Determing Solr heap requirments and analyzing memory usage

classic Classic list List threaded Threaded
6 messages Options
Reply | Threaded
Open this post in threaded view
|

Determing Solr heap requirments and analyzing memory usage

Brian Ecker
Hello,

We are currently running into a situation where Solr (version 7.4) in slowly using up all available memory allocated to the heap, and then eventually hitting an OutOfMemory error. We have tried increasing the heap size and also tuning the GC settings, but this does not seem to solve the issue. What we see is a slow increase in G1 Old Gen heap utilization until it eventually takes all of the heap space and causes instances to crash. Previously we tried running each instance with 10GB of heap space allocated. We then tried running with 20GB of heap space, and we ran into the same issue. I have attached a histogram of the heap captured from an instance using nearly all the available heap when allocated 10GB. What I’m trying to determine is (1) How much heap does this setup need before it stabilizes and stops crashing with OOM errors, (2) can this requirement somehow be reduced so that we can use less memory, and (3) from the heap histogram, what is actually using memory (lots of primitive type arrays and data structures, but what part of Solr is using those)?

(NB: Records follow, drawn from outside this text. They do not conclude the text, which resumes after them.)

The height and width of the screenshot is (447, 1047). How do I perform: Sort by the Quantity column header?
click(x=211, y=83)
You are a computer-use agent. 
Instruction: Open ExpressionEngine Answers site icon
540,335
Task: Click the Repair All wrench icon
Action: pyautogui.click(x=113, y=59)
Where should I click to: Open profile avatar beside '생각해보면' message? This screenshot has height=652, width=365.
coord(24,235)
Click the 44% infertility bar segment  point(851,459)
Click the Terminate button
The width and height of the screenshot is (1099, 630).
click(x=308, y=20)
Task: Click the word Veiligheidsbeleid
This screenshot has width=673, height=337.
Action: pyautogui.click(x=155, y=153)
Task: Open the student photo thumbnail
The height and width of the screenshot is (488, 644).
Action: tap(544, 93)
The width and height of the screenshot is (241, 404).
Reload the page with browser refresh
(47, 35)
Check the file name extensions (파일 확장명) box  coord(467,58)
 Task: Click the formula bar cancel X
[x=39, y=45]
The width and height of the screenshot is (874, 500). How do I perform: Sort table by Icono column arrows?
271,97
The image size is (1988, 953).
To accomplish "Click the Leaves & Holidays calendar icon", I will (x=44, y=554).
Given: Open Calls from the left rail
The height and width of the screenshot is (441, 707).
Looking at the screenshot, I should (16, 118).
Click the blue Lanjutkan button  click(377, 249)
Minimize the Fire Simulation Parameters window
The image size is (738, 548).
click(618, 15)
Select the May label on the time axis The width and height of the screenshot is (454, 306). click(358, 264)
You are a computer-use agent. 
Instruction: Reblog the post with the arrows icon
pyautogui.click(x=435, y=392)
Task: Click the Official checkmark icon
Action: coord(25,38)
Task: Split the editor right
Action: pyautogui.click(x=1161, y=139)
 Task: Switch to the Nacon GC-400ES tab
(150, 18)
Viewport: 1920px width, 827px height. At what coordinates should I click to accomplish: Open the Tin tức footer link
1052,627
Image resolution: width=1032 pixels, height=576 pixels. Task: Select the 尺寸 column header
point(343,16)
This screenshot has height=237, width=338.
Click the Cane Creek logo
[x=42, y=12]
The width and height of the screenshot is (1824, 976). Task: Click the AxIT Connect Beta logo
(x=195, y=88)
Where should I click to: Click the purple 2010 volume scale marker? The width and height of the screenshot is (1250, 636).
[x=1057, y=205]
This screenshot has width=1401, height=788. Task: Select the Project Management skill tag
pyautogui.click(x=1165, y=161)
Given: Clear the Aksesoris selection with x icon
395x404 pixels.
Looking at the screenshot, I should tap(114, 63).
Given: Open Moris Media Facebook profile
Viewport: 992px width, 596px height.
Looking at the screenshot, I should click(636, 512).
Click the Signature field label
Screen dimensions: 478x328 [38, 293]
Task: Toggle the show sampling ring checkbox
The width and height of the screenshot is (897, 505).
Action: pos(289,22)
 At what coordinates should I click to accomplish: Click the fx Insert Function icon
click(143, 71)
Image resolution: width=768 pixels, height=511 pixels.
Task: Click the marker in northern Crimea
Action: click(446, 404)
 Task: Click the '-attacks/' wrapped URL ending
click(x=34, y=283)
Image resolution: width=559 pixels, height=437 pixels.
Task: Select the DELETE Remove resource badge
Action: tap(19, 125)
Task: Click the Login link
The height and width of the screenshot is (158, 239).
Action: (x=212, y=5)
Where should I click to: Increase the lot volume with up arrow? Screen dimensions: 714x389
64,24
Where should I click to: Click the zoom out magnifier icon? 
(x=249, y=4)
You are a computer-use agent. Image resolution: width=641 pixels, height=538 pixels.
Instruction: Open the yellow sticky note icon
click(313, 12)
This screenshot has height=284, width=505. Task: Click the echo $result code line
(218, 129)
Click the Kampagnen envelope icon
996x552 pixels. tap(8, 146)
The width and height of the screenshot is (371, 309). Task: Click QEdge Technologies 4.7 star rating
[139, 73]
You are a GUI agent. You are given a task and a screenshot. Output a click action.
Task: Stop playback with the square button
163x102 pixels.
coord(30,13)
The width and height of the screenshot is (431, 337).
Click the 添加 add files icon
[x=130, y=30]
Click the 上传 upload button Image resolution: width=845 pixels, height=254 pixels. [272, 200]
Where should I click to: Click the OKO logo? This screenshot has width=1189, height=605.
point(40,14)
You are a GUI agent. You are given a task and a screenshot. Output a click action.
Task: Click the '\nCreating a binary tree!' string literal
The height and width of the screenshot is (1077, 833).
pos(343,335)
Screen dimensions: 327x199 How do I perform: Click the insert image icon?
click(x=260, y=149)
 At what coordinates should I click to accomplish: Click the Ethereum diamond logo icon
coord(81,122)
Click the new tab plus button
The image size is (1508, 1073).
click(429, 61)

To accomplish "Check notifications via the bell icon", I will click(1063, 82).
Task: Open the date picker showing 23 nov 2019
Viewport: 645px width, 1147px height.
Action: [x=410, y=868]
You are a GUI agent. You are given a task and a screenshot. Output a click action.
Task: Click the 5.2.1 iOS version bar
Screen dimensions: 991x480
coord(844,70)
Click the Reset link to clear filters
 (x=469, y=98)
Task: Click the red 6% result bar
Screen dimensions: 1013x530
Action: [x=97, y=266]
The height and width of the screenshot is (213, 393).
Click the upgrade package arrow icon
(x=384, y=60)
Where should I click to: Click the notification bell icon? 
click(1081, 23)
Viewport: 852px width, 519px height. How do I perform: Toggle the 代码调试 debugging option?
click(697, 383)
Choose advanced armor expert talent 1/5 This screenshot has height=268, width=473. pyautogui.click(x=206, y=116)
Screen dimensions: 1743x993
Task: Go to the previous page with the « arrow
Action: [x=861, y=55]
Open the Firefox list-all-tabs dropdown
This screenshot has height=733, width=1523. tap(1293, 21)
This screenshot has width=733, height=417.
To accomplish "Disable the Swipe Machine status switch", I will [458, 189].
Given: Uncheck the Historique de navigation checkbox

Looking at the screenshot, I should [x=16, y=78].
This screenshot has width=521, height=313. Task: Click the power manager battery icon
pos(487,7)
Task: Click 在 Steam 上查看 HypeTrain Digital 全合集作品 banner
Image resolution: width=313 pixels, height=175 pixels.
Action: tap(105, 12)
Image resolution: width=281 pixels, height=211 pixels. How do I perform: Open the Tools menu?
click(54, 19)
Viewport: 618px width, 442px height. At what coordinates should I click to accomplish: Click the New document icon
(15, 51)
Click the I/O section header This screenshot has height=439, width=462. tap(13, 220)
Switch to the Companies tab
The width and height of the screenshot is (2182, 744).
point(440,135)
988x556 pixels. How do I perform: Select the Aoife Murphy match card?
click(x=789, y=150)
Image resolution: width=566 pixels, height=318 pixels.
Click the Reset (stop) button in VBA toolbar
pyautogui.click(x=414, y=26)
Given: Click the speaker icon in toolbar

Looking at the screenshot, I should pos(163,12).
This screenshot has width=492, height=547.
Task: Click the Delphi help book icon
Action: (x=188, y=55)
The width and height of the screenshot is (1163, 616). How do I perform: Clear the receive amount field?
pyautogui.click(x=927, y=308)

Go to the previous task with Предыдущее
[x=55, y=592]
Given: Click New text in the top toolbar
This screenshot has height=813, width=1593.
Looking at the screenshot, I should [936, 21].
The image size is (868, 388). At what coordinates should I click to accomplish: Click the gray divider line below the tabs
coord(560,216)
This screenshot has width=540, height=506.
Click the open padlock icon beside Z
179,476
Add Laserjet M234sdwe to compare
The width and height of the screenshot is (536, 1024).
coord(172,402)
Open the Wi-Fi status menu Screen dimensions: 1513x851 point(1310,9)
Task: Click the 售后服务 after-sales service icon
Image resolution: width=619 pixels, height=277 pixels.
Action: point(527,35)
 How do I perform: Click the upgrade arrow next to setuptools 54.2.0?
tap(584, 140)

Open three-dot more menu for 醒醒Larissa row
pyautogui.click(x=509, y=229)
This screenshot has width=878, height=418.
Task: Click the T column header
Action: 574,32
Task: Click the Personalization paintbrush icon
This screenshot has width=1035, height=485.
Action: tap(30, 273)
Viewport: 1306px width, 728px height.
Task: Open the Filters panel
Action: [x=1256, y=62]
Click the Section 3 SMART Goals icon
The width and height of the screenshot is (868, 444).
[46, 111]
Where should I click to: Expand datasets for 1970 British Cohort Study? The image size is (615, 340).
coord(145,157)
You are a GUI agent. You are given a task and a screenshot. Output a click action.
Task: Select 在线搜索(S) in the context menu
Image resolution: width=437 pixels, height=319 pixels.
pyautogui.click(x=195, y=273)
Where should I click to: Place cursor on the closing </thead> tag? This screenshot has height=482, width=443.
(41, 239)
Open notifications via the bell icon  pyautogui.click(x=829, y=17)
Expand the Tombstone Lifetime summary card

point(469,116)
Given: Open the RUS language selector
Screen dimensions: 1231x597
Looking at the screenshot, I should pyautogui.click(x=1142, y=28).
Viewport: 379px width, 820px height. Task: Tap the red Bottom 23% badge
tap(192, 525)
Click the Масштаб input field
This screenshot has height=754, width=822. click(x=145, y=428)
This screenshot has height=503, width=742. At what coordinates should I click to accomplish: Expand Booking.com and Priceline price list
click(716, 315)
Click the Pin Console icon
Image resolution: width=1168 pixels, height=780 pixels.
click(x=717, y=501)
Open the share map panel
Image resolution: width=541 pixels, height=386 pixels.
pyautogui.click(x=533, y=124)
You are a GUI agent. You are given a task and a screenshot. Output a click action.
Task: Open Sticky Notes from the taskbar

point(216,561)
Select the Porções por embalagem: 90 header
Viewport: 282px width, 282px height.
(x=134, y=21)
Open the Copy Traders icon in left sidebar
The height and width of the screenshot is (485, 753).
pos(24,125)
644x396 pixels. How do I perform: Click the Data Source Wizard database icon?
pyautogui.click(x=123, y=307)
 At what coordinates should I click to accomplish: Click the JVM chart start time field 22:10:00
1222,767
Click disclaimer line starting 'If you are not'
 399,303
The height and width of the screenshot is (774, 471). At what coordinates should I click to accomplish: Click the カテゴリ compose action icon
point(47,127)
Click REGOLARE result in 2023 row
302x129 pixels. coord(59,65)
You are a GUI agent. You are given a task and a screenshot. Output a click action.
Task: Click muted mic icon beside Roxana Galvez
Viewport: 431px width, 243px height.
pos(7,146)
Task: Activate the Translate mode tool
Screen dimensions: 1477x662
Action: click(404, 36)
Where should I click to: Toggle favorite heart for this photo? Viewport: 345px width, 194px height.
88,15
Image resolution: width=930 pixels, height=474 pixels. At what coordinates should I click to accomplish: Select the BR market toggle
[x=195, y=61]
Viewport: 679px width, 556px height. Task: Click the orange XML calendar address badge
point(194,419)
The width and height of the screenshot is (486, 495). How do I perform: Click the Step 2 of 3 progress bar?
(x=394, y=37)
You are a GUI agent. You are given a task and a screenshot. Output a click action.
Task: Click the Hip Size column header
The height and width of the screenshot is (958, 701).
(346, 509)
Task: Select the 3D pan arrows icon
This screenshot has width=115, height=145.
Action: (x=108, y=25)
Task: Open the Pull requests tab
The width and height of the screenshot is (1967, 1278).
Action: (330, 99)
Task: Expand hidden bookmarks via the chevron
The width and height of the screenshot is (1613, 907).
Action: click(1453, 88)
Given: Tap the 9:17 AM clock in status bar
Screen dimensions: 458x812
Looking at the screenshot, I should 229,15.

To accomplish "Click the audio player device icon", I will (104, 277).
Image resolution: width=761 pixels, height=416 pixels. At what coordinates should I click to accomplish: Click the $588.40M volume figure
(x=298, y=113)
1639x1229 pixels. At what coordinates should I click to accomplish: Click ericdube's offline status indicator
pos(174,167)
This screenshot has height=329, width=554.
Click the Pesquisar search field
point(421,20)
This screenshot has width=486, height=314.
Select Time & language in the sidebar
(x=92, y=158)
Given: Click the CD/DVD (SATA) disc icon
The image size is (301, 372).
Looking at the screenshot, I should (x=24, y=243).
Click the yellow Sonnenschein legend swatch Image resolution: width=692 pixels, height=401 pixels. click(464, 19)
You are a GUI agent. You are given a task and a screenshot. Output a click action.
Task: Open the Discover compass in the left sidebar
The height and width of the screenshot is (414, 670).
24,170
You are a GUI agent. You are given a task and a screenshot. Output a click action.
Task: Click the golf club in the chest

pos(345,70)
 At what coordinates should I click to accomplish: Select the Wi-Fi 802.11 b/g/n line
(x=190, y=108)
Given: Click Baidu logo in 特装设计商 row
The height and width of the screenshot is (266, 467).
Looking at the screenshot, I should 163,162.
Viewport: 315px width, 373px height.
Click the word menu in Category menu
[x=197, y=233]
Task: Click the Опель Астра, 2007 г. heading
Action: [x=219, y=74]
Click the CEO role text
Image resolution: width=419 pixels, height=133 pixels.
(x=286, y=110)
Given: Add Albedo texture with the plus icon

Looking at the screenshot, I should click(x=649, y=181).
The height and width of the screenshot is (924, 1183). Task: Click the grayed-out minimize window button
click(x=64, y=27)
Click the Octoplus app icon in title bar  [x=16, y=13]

I am aware that distributing the index would reduce the requirements for each shard, but we’d like to avoid that for as long as possible due to operational difficulties associated. As far as I can tell, very few of the conditions listed under https://wiki.apache.org/solr/SolrPerformanceProblems#Java_Heap section actually apply to our instance. We don’t have a very large index, we never update in production (only query), the documents don’t seem very large (~4KB each), we don’t use faceting, caches are reasonably small (~3GB max), RAMBufferSizeMB is 100MB, we don’t use RAMDirectoryFactory (as far as I can tell), and we don’t use sort parameters. The solr instance is used for a full-text complete-as-you-type use case. The typical query looks something like the following (field names anonymized):

?q=(single_value_f1:"baril" OR multivalue_f1:"baril")^=1 (single_value_f2:(baril) OR multivalue_f2:(baril))^=0.5 &fl=score,myfield1,myfield2,myfield3:myfield3.ar&bf=product(def(myfield3.ar,0),1)&rows=200&df=dummy&spellcheck=on&spellcheck.dictionary=spellchecker.es&spellcheck.dictionary=spellchecker.und&spellcheck.q=baril&spellcheck.accuracy=0.5&spellcheck.count=1&fq=+myfield1:(100 OR 200 OR 500)&fl=score&fl=myfield1&fl=myfield2&fl=myfield3:myfield3.ar

I have attached in various screenshots details from top on a running Solr instance, GC logs, solr-config.xml, and also a heap histogram sampled with Java Mission Control. I also provide various additional details below related to how the instances are set up and details about their configuration.

Operational summary:
We run multiple Solr instances, each acting as a completely independent node. They are not a cluster and are not set up using Solr Cloud. Each replica contains the entire index. These replicas run in Kubernetes on GCP.

GC Settings:
-XX:+UnlockExperimentalVMOptions -Xlog:gc*,heap=info -XX:+ParallelRefProcEnabled -XX:MaxGCPauseMillis=50 -XX:InitiatingHeapOccupancyPercent=40 -XX:-G1UseAdaptiveIHOP

Index summary:
* ~2,100,000 documents
* Total size: 9.09 GB
* Average document size = 9.09 GB / 2,100,000 docs = 4.32 KB/doc
* 215 fields per document
    * 77 are stored.
    * 137 are multivalued
* Makes fields use of many spell checkers for different languages (see solr config.xml)
* Most fields include some sort of tokenization and analysis. Example config:

  <fieldType name=“myfield" class="solr.TextField" positionIncrementGap="100">
    <analyzer type="index">
      <tokenizer class="solr.KeywordTokenizerFactory"/>
      <filter class="solr.ASCIIFoldingFilterFactory"/>
      <filter class="solr.LowerCaseFilterFactory"/>
      <filter class="solr.PatternReplaceFilterFactory" pattern="([^a-z0-9])" replacement="" replace="all"/>
      <filter class="solr.RemoveDuplicatesTokenFilterFactory"/>
      <filter class="solr.EdgeNGramFilterFactory" minGramSize="1" maxGramSize="40"/>
    </analyzer>


    <analyzer type="query">
      <tokenizer class="solr.KeywordTokenizerFactory"/>
      <filter class="solr.ASCIIFoldingFilterFactory"/>
      <filter class="solr.LowerCaseFilterFactory"/>
      <filter class="solr.PatternReplaceFilterFactory" pattern="([^a-z0-9])" replacement="" replace="all"/>
    </analyzer>
  </fieldType>

Please let me know if there is any additional information required.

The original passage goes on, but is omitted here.